Finance

Finance Jokes

The nearest approximation to a perpetuum mobile would be a Swabian chasing a Scot because of money.

(Swabians are the Scots of Germany regarding finances.)

I gave an orphan 5 dollars and I said, "Spend it on a candy bar." I came back 5 minutes later and he didn't have a candy bar. So I look over and I see that he has a piggy bank that has 40 dollars and I said, "Where did you get that?" He said, "For being homeless," and I said, "What are you going to spend it on?" He looked at me and said, "I'm going to pay money for a mother."

So Johnny Depp made an appearance on the MTV Video Music Awards as an astronaut. It really looks like he wants to be the new Elon Musk, whatever career path is most viable for Depp. I got to admit, if launching crystal meth into your nostrils and your anus is as viable as launching rockets to Mars, Johnny Depp would surpass Elon Musk in net worth.

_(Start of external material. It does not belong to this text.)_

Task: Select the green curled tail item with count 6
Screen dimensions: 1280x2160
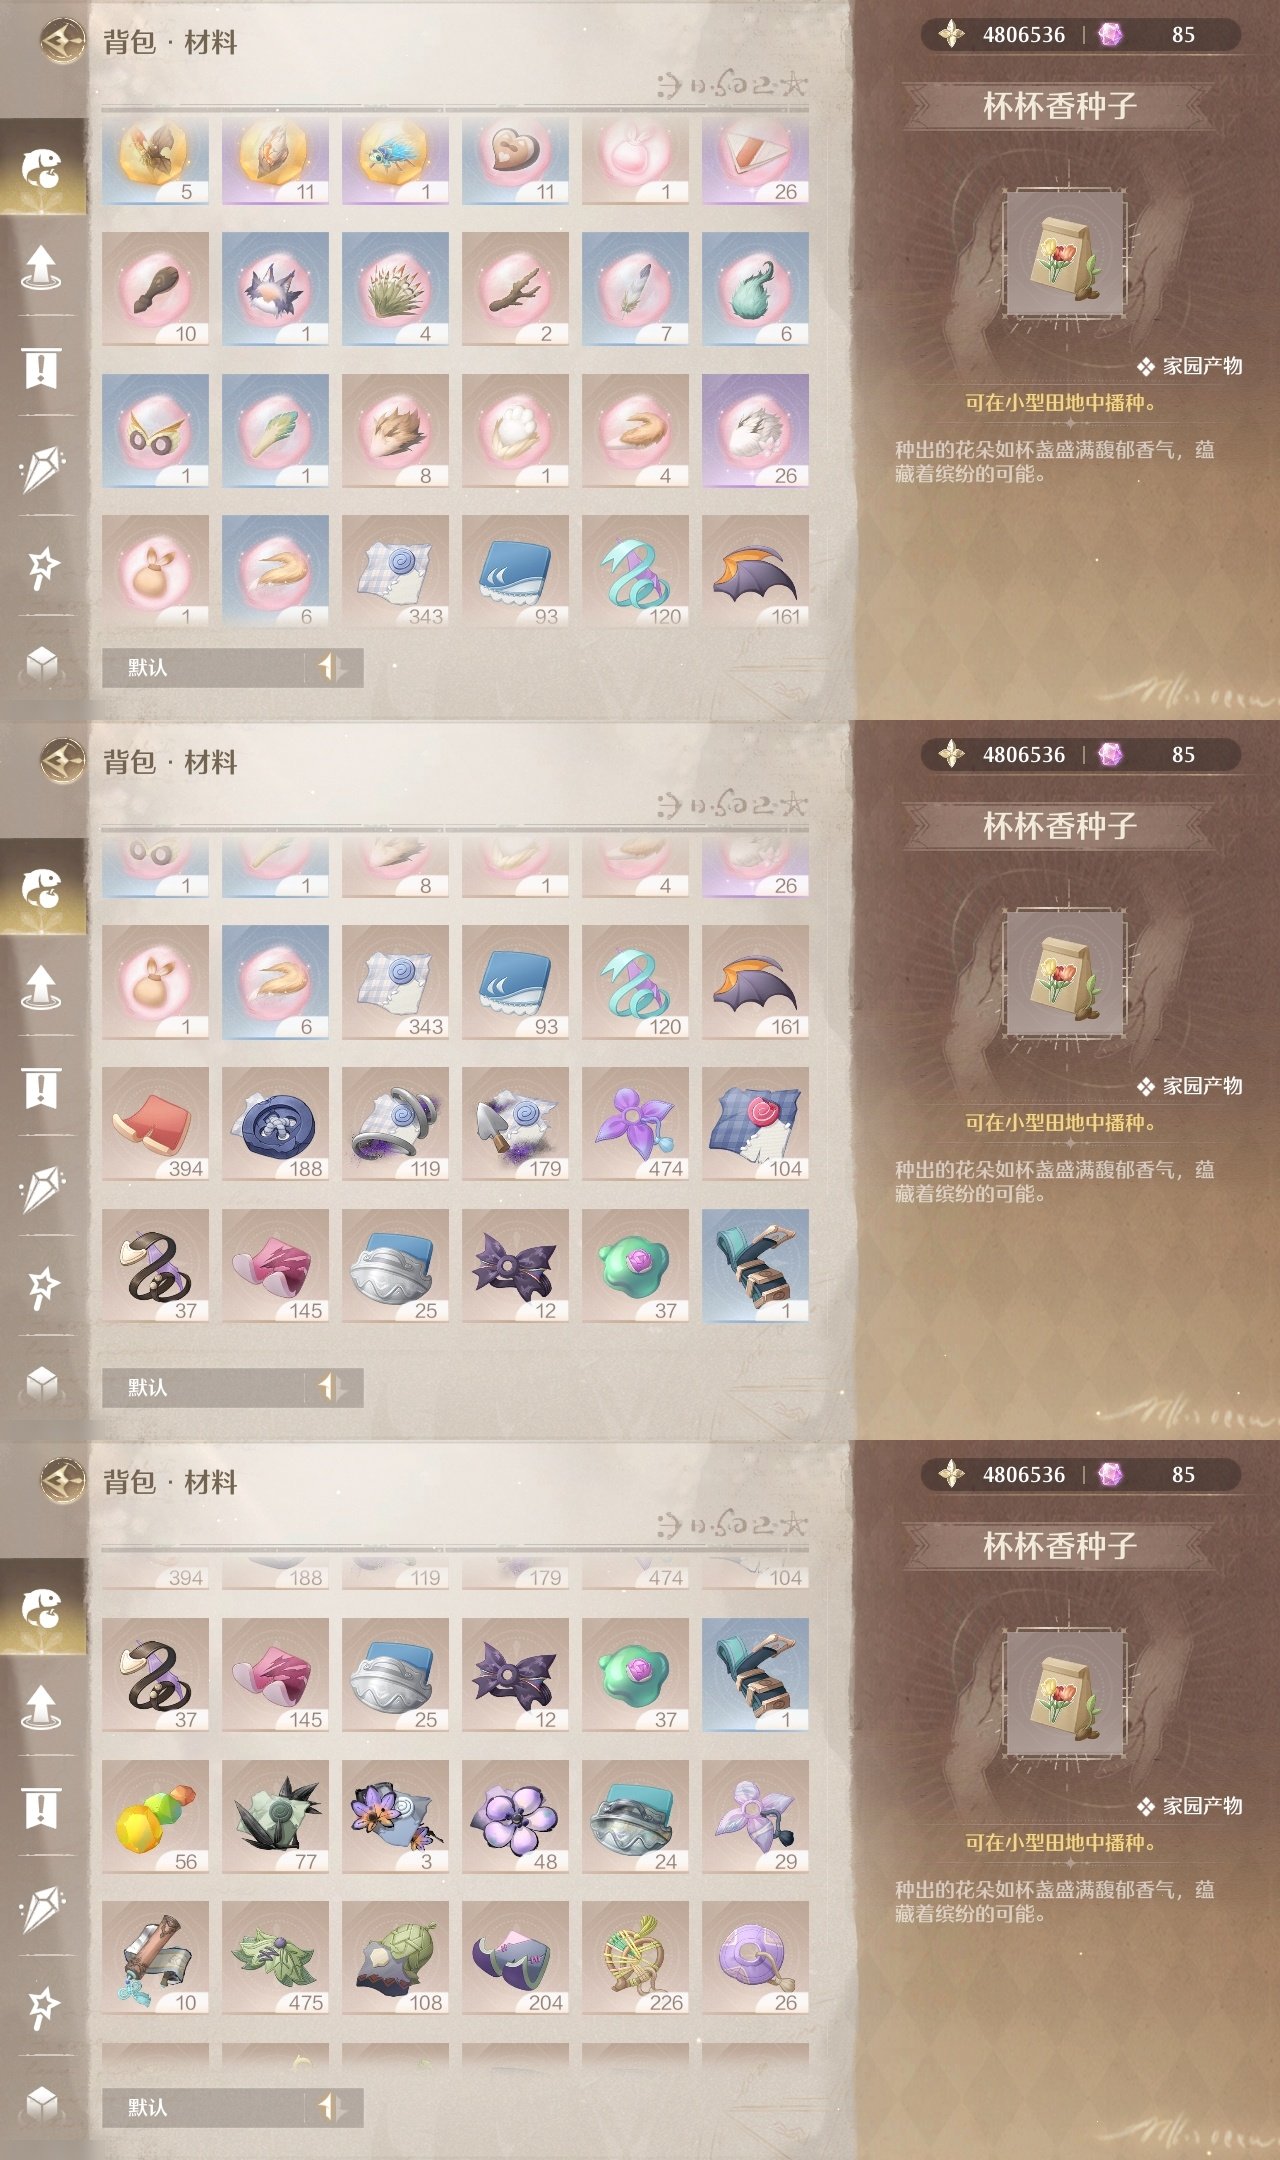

Then again, the money Depp spends on alcohol each month, he could have bought all of Michael Bloomberg's penthouses in Manhattan. Sure sounds like he also shares the same financial advisor as Donald Trump, who thought it was a magnificent idea to launch Trump Airlines and Trump Ice. He already shares the same pro-Kremlin lawyer, by the way.

Na only this guy I know say him trouser fat pass his bank account. 😹😹😹

That's if you even have an account. 😹😹💔😹💔💔😹😹

A blind old guy asked me if I had any money to spare. I laughed and said I had a gold tooth.

I don't have any now.

I was listening to my children praying, and my youngest that can speak said to me: "Mama, why is Gramma dead?"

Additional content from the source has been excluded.